Closed mikemccand closed 5 years ago
+1, I think that is a good heuristic – strangely enough, I was thinking of this limitation for a similar problem.
Would it suffice if we just made PointRangeQuery also consider the BKDReader's docCount, in addition to pointCount? e.g. (cost = values.estimatePointCount() / values.estimateDocCount())?
[Legacy Jira: Atri Sharma (@atris) on Sep 26 2019]
I was thinking more something like:
double pointsPerDoc = values.size() / values.getDocCount();
values.estimatePointCount(visitor) / pointsPerDoc;
Maybe that can be abstracted out as a new method in PointValues like estimateDocCount()
.
[Legacy Jira: Ignacio Vera (@iverase) on Sep 26 2019]
+1
I am happy to take a crack at this if you are not planning to do so.
[Legacy Jira: Atri Sharma (@atris) on Sep 26 2019]
Thanks Atri!
[Legacy Jira: Ignacio Vera (@iverase) on Sep 26 2019]
Hey @atris,
At the end I got carried over and I am opening a PR around this issue.

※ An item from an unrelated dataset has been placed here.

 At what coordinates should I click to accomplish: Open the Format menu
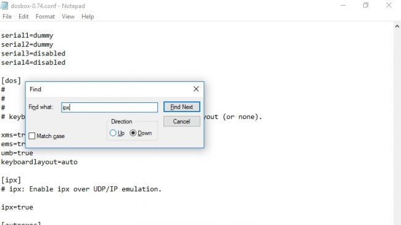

Let me know what you think!
[Legacy Jira: Ignacio Vera (@iverase) on Sep 27 2019]
Commit 9942544a7fc9f1abfb70d70e7ebfe275134222f4 in lucene-solr's branch refs/heads/master from Ignacio Vera https://gitbox.apache.org/repos/asf?p=lucene-solr.git;h=9942544
LUCENE-8990: Add estimateDocCount(visitor) method to PointValues (#905)
[Legacy Jira: ASF subversion and git services on Oct 04 2019]
Commit e4ceb9763f1ca64d0603747add87646eec78c368 in lucene-solr's branch refs/heads/branch_8x from Ignacio Vera https://gitbox.apache.org/repos/asf?p=lucene-solr.git;h=e4ceb97
LUCENE-8990: Add estimateDocCount(visitor) method to PointValues (#905)
[Legacy Jira: ASF subversion and git services on Oct 04 2019]
Thanks @jpountz and @colings
for the help!
[Legacy Jira: Ignacio Vera (@iverase) on Oct 04 2019]
Heuristics of IndexOrDocValuesQuery are somewhat inconsistent for range queries . The leadCost that is provided is based on number of documents, meanwhile the cost() of a range query is based on the number of points that potentially match the query.
Therefore it might happen that a BKD tree has millions of points but this points correspond to just a few documents. Therefore we can take the decision of executing the query using docValues and in fact we are almost scanning all the points.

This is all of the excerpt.